DESCRIPTION OF THE TASK: The lines from the one containing "The height and" through the last one in the data: please copy those exactly, and only those, without the pictures.

Collected data:
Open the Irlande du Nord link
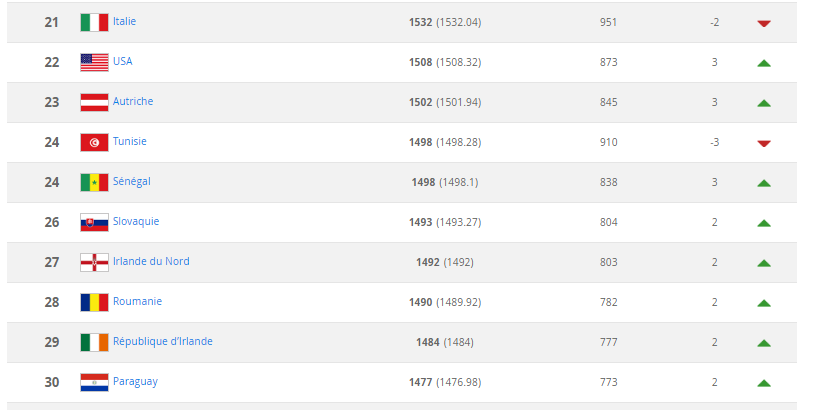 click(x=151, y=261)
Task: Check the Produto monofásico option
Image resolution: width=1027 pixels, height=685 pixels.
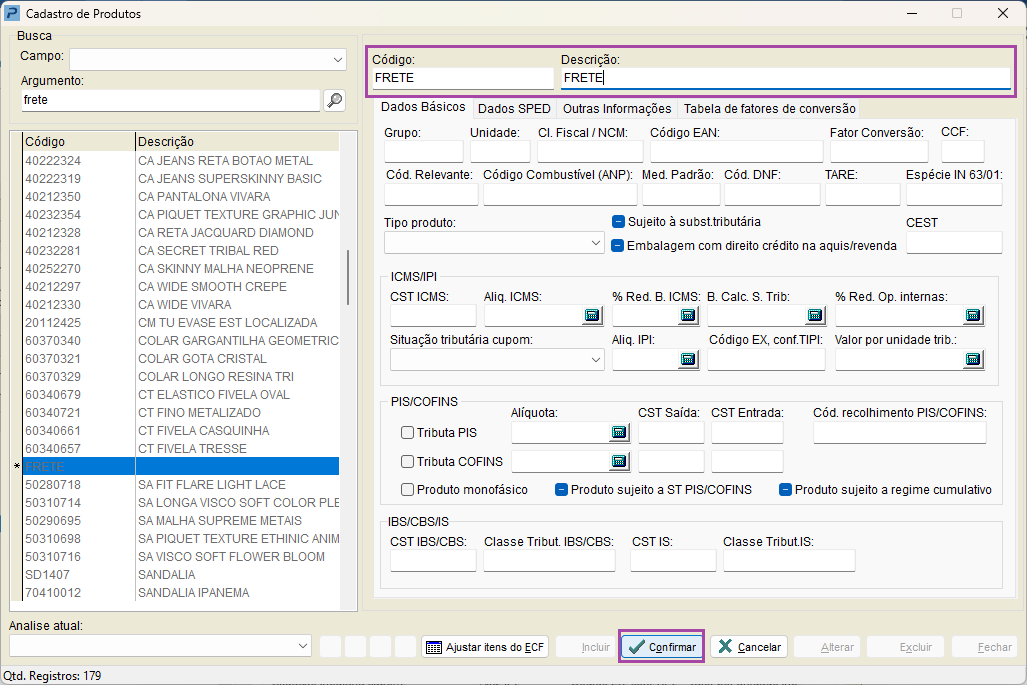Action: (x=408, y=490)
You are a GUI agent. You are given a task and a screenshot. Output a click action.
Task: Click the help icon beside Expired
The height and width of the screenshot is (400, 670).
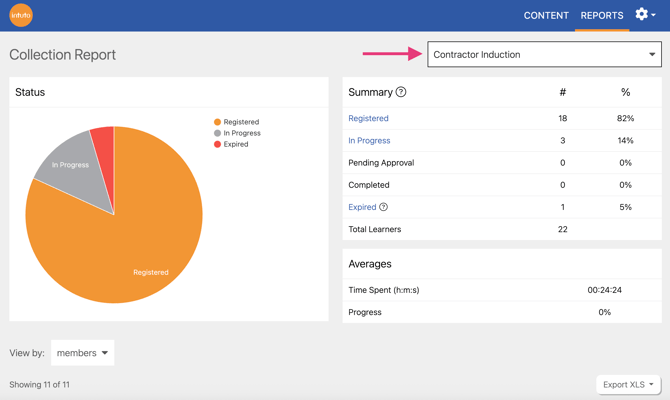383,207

ANSWER TO THIS PROBLEM:
The height and width of the screenshot is (400, 670).
383,207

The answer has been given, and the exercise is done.